The HKMA, the city’s de facto central bank, has stepped into the market 16 times this year, buying a total of HK$122.395 billion and selling US$15.59 billion amid persistent capital outflows. This has now surpassed the size of its recent intervention, for different reasons: HK$103.48 billion in 2018 and HK$22.13 billion in 2019.

“US interest-rate futures show that the market now widely expects that the Federal Reserve will have a full percentage-point rate rise at the coming meeting on July 26 and 27,” said Jasper Lo, an independent forex analyst. US consumer prices rose 9.1 per cent in June from a year earlier, a four-decade high.

A security guard points to ‘no photo’ sign outside the Hong Kong Monetary Authority (HKMA) at International Financial Centre in Hong Kong’s Central district in June 11, 2020. Photo: SCMP / Nora Tam

A one-percentage point rate rise will be the most aggressive since August 1983, when the Fed lifted its key rate by 1.12 percentage points.

“The expected aggressive rate rise has led to capital flowing out of the Hong Kong dollar and into the US dollar to enjoy the higher yield,” Lo said. “We can expect the HKMA will need to intervene more over the next two weeks to defend the peg.”

The local currency has been pegged to the US dollar at HK$7.80 since 1983. The HKMA is obliged to keep the local dollar trading within the trading band, and intervenes whenever the value veers out of that range.

The HKMA has also raised its base rate in lockstep with the Federal Reserve’s moves. However, commercial banks in the city have so far refrained from raising their rates for loans to their customers, with the interbank rate in Hong Kong rising at a slower pace than its US counterpart.

Financial Secretary Paul Chan Mo-po last month warned that the US rate increases would lead to more capital leaving Hong Kong’s financial markets.

How the Exchange Fund has protected Hong Kong dollar peg, fought off Soros

The latest rounds of intervention will reduce the aggregate balance – the sum of balances in clearing accounts maintained by banks with the monetary authority – to HK$215.439 billion on July 18, compared with HK$337.53 billion before the first intervention this year on May 11.

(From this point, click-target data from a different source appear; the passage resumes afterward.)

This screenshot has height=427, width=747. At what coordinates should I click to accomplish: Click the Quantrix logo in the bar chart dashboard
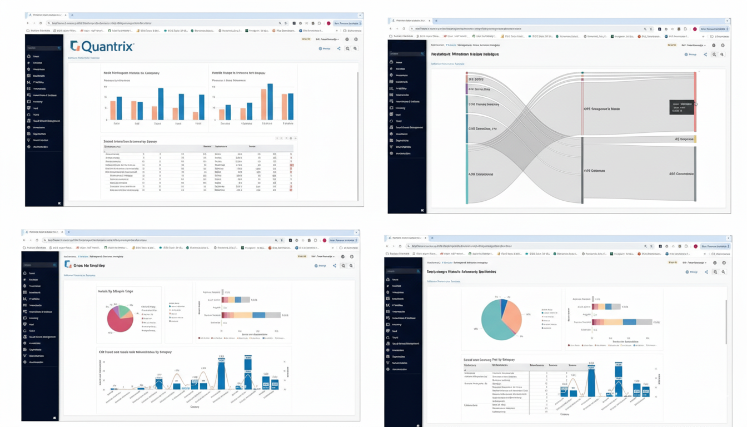[x=102, y=47]
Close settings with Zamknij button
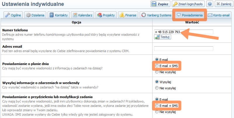Viewport: 234px width, 118px height. 223,4
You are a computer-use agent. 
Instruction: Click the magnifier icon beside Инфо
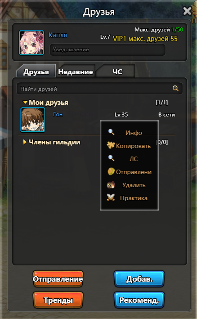coord(111,132)
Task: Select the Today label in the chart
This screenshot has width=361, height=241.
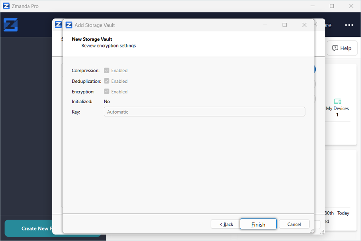Action: click(343, 213)

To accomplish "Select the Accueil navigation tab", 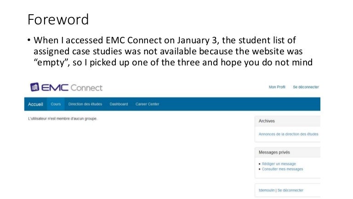I will tap(35, 104).
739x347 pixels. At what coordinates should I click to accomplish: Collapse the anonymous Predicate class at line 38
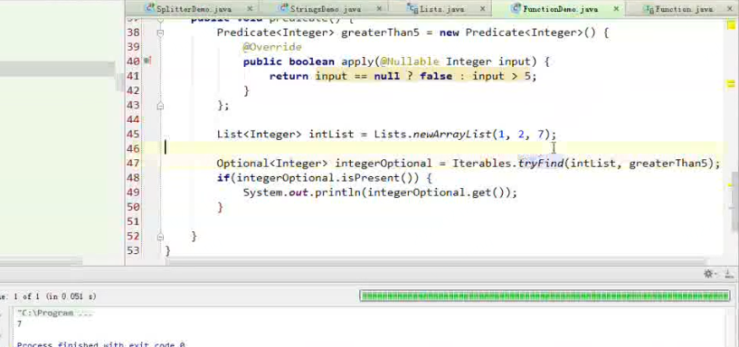(160, 33)
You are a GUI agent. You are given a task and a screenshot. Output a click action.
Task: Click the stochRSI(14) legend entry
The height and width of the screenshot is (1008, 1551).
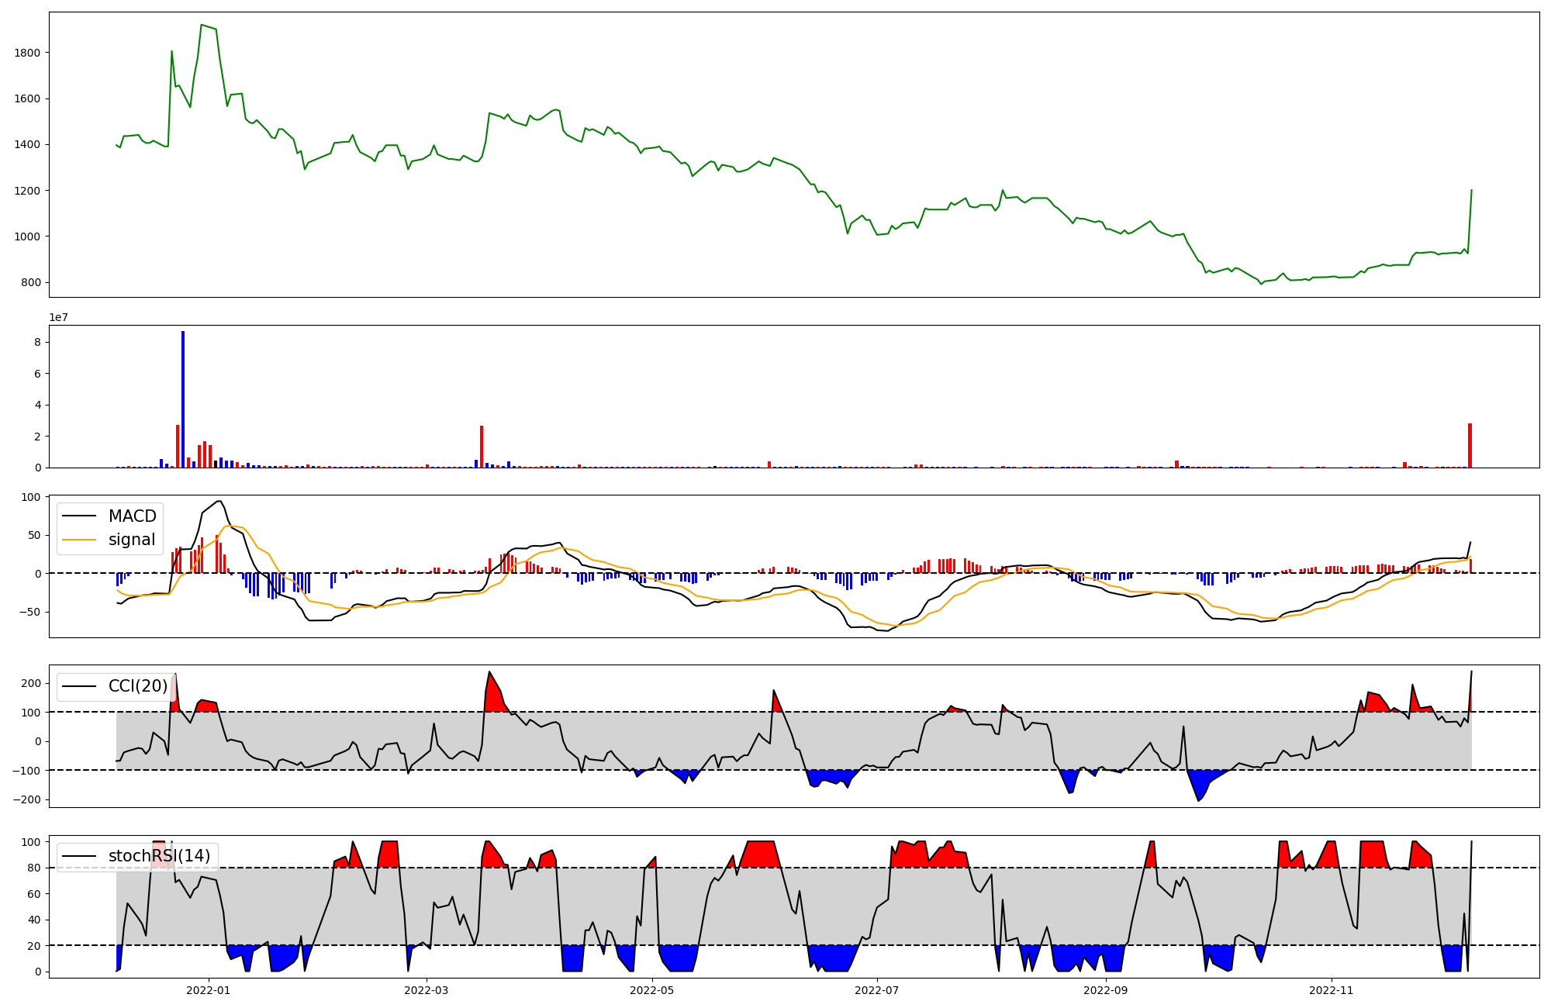coord(159,856)
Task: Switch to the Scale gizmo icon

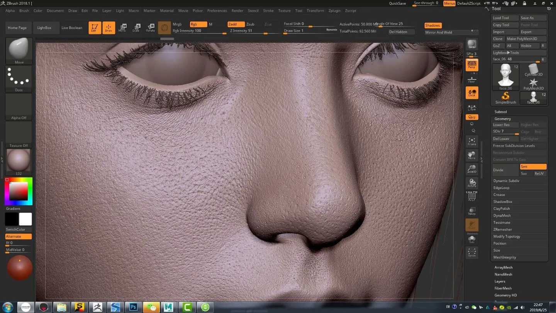Action: pos(136,28)
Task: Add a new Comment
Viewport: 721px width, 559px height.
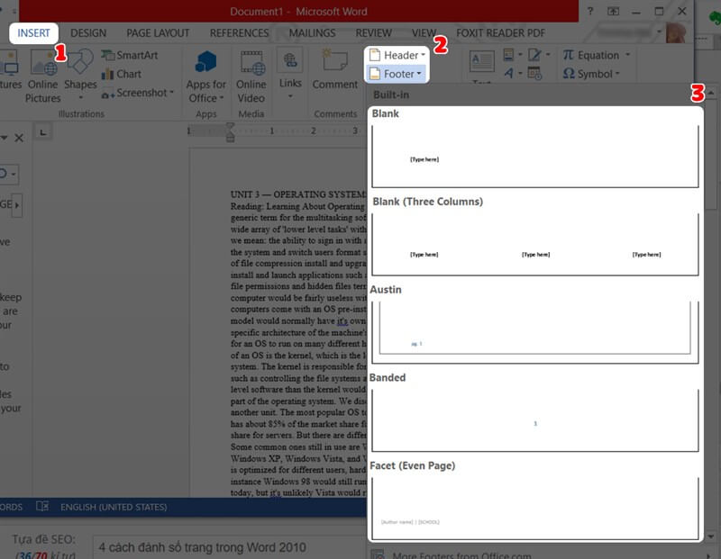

Lo believes that commercial banks will only increase their prime lending rates when the aggregate balance drops to HK$150 billion.

The HKMA base rate now stands at 2 per cent, returning it to the level in March 2020 when the Covid-19 pandemic forced global central banks into drastic rate cuts to ­pre-empt a recession.

Lo believes the base rate will rise to about 4 per cent at the end of this year, much faster than an earlier expectation of the end of 2023. “The Fed has already sped up the pace of interest-rate rises, and we will see the local interest rate also increase at a faster pace as a result,” he said. “This will add pressure to the property market.”